No one likes the process, but the experience of change is what I crave. Meeting an entirely new group of people, living a completely different way than I was just weeks earlier, and waking up every morning to a whole new scene. I know there are much more convenient and typical ways to receive the benefits of the "change process".. aka go on vacation or study abroad. But, I just prefer to LIVE it. I will tell you though, this is likely to be the last stop for quite some time. Austin wins.

..And if I were to stop right now and not go anywhere else but here and let this be the final picture I get to paint with my life, would I be okay with the final product? Would I question whether or not I did enough, said enough, became enough - brought enough glory to the kingdom with this one life I get? I don't ever want to ask that. I don't ever want to feel like I have wasted any of my being here. Not wasted it being stagnant in faith or fearlessness.

A stagnant life is one I desire to not live.


Thursday, August 15, 2013

Not as it seems

Well hello friends.

I am finally coming out from underneath my big long transition/move/life-never-stops-moving-phase. I am still in transition mode, even though life in Texas has been full swing since I got here 2 weeks ago. I haven't really had a whole lot of time to sit and reflect on this most recent opportunity in my life. But I can tell you a few things:

1. It is good.
2. God's plan is apparent and being revealed more and more each day.
3. Doubts still seep in during times of provision, my heart must always be prepared.
4. I am in a season of overwhelming gratitude.

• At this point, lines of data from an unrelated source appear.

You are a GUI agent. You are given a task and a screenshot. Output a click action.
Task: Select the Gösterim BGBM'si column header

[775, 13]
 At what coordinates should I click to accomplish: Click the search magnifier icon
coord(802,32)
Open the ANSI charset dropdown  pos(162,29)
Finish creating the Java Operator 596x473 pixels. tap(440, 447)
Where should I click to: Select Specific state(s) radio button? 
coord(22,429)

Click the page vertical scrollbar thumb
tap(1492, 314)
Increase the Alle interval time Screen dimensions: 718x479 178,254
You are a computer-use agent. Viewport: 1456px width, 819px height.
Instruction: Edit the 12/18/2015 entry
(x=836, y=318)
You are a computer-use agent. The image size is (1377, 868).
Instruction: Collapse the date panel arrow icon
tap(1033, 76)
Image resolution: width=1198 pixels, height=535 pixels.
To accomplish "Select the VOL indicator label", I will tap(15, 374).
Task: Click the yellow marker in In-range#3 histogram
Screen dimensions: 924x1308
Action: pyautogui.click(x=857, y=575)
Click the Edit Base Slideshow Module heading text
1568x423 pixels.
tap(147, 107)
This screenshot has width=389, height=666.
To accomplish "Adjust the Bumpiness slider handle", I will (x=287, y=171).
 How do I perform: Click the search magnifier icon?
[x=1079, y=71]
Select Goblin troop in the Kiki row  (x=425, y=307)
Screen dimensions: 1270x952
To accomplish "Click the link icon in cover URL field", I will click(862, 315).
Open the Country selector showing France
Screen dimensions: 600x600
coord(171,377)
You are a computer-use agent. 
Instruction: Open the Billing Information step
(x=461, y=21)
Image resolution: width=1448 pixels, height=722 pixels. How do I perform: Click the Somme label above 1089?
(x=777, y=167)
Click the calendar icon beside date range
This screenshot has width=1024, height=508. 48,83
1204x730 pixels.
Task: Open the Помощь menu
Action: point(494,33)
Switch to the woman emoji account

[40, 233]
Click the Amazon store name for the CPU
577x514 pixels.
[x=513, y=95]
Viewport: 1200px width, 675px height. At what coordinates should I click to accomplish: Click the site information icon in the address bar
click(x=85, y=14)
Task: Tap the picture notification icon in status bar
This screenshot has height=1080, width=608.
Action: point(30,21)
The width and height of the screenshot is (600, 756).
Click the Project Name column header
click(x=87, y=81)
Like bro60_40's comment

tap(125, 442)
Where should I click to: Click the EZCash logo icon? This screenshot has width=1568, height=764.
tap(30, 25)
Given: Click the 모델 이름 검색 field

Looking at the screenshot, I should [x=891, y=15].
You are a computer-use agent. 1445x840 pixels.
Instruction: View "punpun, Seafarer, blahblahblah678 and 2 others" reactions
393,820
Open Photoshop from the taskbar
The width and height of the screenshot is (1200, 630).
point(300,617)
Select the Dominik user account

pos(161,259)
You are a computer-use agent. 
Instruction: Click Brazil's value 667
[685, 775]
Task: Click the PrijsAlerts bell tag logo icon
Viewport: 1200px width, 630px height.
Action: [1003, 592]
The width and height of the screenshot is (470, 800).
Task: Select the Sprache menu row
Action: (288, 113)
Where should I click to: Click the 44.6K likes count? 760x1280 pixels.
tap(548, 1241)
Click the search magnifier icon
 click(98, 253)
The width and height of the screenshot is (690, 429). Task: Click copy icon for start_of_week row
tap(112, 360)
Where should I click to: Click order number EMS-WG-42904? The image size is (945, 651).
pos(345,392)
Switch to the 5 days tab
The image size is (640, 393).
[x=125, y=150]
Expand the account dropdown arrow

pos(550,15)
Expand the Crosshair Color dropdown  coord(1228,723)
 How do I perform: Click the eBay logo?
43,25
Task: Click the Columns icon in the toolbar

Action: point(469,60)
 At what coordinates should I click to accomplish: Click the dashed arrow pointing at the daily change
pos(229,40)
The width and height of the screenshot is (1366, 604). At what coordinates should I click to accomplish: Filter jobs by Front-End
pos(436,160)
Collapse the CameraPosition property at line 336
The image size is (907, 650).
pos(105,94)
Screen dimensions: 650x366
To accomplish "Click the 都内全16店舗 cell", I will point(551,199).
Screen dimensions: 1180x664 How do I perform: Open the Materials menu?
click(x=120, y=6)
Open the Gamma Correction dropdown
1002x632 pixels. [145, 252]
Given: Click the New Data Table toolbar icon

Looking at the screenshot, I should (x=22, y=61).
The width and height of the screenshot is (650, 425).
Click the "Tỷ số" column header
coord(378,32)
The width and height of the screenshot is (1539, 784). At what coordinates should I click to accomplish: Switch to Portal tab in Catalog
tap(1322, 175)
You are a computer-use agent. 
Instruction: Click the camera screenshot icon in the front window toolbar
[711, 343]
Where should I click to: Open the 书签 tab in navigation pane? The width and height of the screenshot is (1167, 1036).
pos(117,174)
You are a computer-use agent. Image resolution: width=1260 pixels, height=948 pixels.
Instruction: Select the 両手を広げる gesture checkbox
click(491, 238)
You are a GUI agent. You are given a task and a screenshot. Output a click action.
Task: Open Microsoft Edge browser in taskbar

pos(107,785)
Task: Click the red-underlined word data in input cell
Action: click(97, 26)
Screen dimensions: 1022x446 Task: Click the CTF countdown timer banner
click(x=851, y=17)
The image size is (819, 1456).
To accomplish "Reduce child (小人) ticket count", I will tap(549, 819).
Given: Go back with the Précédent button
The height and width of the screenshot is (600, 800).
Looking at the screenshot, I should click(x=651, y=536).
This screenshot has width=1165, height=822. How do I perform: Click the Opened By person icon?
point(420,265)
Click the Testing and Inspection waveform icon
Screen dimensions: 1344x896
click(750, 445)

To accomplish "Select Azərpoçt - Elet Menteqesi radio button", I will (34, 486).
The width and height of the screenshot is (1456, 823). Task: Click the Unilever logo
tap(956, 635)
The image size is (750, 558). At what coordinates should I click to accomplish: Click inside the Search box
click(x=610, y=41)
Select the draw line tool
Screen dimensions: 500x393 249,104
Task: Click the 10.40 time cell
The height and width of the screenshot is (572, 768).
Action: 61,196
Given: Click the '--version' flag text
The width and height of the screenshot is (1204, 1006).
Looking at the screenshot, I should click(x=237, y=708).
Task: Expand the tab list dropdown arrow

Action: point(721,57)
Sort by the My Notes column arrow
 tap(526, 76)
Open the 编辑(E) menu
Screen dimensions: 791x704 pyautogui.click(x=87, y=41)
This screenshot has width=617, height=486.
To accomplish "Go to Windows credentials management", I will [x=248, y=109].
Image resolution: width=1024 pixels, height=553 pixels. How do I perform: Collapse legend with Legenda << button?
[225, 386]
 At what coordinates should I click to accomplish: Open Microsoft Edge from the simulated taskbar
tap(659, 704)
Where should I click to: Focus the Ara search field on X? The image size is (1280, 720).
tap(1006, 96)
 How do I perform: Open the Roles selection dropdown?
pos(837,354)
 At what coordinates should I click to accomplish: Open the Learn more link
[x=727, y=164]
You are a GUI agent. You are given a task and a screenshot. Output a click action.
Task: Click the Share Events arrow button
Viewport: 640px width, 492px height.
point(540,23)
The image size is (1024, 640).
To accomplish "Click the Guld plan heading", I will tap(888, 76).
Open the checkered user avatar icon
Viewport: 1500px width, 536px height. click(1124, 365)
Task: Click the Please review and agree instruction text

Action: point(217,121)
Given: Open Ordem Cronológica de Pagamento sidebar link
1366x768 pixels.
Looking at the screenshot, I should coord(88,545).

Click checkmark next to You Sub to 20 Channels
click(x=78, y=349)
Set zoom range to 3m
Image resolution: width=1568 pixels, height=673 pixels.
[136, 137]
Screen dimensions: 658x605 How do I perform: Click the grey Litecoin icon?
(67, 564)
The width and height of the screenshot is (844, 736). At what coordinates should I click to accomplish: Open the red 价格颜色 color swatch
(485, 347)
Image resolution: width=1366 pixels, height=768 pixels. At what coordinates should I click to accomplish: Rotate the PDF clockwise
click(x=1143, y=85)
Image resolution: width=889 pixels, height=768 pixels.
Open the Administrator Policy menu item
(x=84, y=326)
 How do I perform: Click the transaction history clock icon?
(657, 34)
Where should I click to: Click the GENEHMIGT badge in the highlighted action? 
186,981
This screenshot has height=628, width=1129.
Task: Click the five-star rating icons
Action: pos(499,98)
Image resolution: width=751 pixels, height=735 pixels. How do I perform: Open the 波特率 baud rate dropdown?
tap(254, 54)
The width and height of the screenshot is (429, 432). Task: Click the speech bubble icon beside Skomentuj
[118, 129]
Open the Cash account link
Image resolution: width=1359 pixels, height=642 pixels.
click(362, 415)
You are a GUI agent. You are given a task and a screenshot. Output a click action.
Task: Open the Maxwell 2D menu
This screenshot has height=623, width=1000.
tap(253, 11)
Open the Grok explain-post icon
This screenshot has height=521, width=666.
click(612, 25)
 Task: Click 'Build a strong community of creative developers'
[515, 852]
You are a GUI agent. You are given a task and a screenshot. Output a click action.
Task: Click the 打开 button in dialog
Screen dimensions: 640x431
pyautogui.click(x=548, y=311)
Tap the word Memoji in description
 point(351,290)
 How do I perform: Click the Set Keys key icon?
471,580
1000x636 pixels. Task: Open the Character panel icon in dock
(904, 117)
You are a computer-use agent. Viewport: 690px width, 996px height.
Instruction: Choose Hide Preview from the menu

1. It is good. I can't tell you how scary it was to basically go 180 degrees from being a registered student at USF to a resident in Austin again - all in the same month. Scary in the sense that I am human and can only see my palm in front of my face and not the whole picture. But God clearly made a way when I felt like there was NO way. I am so gracious to serve a God who meets my needs - physically, financially and in this case, the need of my heart to be back in the community I belong. The place where I hope to serve for a lot longer. It's good to be home.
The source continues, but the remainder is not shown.